Assignment => Skip pictures in the listing below; copy exactly the lines from the one with "Screen dimensions: 654x800" through the one with "the 3D dropdown", inclusive.

#### Data for analysis ####

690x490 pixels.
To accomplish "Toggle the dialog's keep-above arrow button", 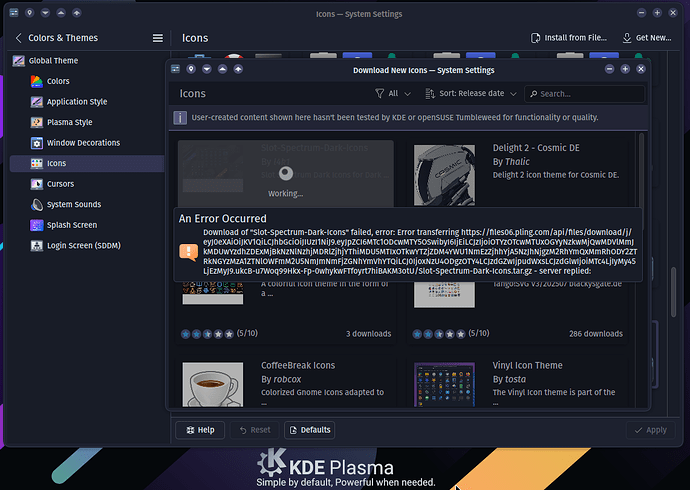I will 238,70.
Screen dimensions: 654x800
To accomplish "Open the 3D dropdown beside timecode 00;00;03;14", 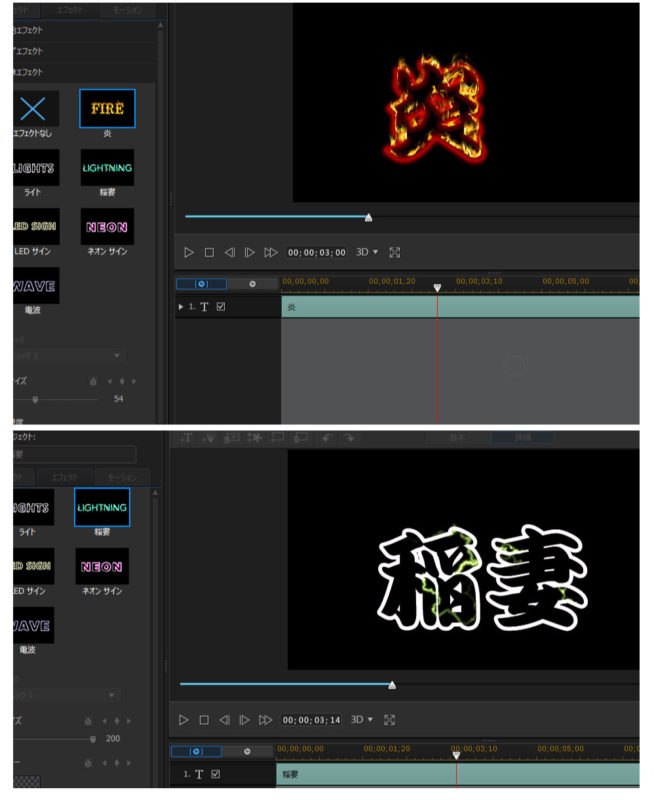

####
#### Data for analysis ####

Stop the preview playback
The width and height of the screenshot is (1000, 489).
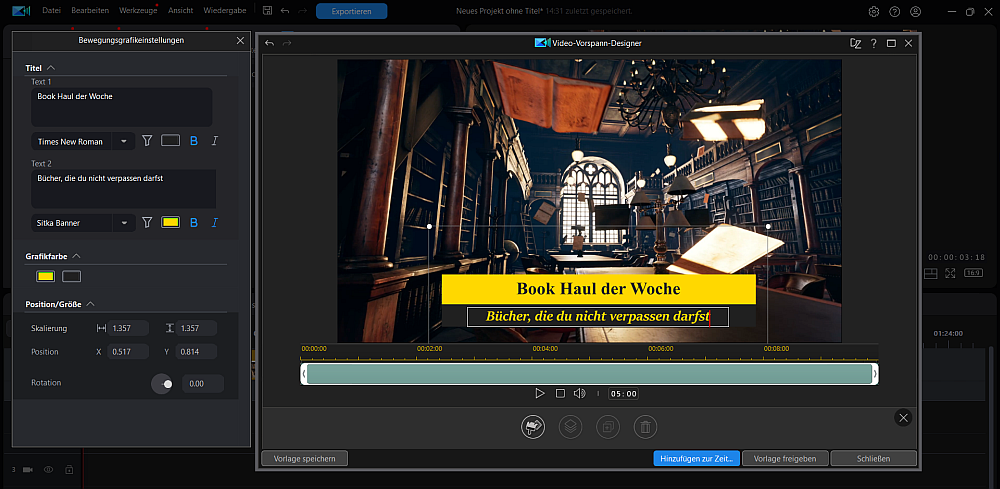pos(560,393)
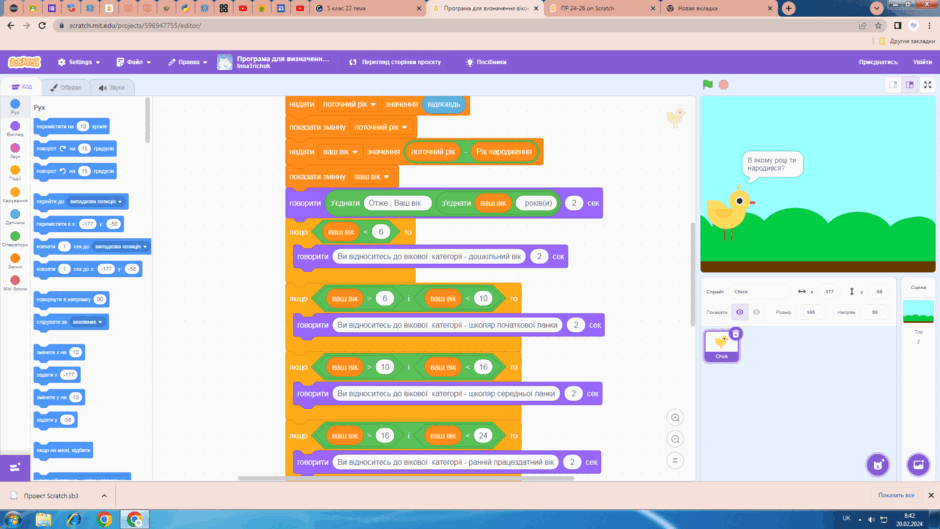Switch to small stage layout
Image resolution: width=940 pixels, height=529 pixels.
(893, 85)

####

Output of the exercise =>
Screen dimensions: 654x800
To accomplish "Open the 3D dropdown beside timecode 00;00;03;14", 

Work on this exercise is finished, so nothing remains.